Throughout the series, Eric Cartman is depicted as possessing genuine sociopathic traits: he manipulates, deceives, and at times commits acts of serious harm purely for personal gain or revenge, most infamously feeding Scott Tenorman his own parents in 'Scott Tenorman Must Die.' The show treats his behavior as deliberate evil rather than childhood ignorance, with episodes like 'Tsst' suggesting that under firm parenting he shows capacity for change, but he consistently reverts — implying the show frames him as a willfully malevolent character rather than a merely troubled kid.
What happened during the 'Imaginationland' arc and what did it reveal about the nature of imaginary characters?
In the three-part 'Imaginationland' arc, it is revealed that all imaginary beings — from Santa Claus to Freddy Krueger — exist in a shared realm called Imaginationland, which is as real as the physical world within its own plane of existence. When terrorists destroy the barrier separating good and evil imaginary characters, the evil ones threaten to cross into the real world, and the U.S. government nearly nukes Imaginationland to prevent it. The arc ultimately argues that imaginary things are real because believing in them gives them existence and power.
What is the mystery behind the Prophet of Doom and the recurring Cthulhu mythology in South Park?
South Park weaves Lovecraftian lore primarily through Kenny's backstory: his parents were members of a Cthulhu-worshipping cult called the Cult of Cthulhu, and the rituals they performed are responsible for Kenny's cycle of death and rebirth as 'Mysterion.' The cult's involvement explains why Kenny retains memories of his deaths while everyone around him forgets, framing his immortality not as a superpower but as a curse tied to ancient, malevolent cosmic forces.

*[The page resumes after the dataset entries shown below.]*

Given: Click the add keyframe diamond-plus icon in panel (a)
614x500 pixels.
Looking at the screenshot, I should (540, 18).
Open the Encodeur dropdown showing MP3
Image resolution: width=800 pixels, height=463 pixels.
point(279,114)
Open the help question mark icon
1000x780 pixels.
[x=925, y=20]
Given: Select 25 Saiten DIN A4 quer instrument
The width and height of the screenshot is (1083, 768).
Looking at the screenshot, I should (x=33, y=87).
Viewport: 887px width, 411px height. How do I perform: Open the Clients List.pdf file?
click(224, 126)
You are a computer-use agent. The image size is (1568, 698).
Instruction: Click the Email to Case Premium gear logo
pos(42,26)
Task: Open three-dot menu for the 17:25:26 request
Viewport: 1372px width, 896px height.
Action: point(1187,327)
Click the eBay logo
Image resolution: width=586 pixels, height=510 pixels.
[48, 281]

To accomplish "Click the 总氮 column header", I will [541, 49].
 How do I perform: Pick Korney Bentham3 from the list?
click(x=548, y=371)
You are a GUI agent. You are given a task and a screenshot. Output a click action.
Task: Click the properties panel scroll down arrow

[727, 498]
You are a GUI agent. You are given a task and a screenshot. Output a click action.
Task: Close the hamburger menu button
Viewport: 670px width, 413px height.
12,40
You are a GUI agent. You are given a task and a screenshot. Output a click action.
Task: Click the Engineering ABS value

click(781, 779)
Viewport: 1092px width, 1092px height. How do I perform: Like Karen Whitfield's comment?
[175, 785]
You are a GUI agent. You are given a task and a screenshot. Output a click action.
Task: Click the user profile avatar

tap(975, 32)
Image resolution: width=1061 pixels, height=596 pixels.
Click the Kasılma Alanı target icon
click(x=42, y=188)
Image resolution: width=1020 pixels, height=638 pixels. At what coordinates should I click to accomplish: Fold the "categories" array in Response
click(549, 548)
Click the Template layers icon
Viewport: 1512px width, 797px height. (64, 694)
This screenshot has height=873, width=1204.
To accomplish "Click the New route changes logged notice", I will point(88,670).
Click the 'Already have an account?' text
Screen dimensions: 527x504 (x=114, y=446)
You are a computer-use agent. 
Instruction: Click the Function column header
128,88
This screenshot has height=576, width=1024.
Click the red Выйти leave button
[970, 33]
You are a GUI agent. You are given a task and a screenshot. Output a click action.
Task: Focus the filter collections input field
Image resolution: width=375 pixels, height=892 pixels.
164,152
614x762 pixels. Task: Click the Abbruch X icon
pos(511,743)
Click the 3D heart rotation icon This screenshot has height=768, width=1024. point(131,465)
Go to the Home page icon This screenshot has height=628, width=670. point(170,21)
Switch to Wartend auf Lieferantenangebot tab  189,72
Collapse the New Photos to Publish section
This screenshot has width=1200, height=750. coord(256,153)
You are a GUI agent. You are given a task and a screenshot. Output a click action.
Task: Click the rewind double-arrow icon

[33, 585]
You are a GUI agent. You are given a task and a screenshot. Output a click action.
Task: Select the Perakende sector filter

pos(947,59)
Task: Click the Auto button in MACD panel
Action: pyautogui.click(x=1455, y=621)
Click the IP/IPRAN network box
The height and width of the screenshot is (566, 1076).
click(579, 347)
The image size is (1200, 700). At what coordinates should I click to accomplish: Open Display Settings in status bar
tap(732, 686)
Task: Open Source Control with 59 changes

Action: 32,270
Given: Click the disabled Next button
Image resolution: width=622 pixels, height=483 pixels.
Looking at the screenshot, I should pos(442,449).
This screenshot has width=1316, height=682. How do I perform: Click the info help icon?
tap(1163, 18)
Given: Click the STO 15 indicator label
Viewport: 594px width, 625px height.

Why did Randy Marsh's character evolve from a background dad into one of the show's central figures?
Randy Marsh began as Stan's mild-mannered geologist father but gradually became a vehicle for satirizing adult male ego, mid-life crisis behavior, and American pop-culture obsessions. Trey Parker has noted in interviews that Randy became more prominent because writing an oblivious, self-absorbed adult allowed for sharper satire than stories centered on the boys alone. His arc culminates in the 'Tegridy Farms' era (Season 22 onward), where he moves the family to a marijuana farm, representing an extended parody of countercultural entrepreneurialism and the legal weed industry.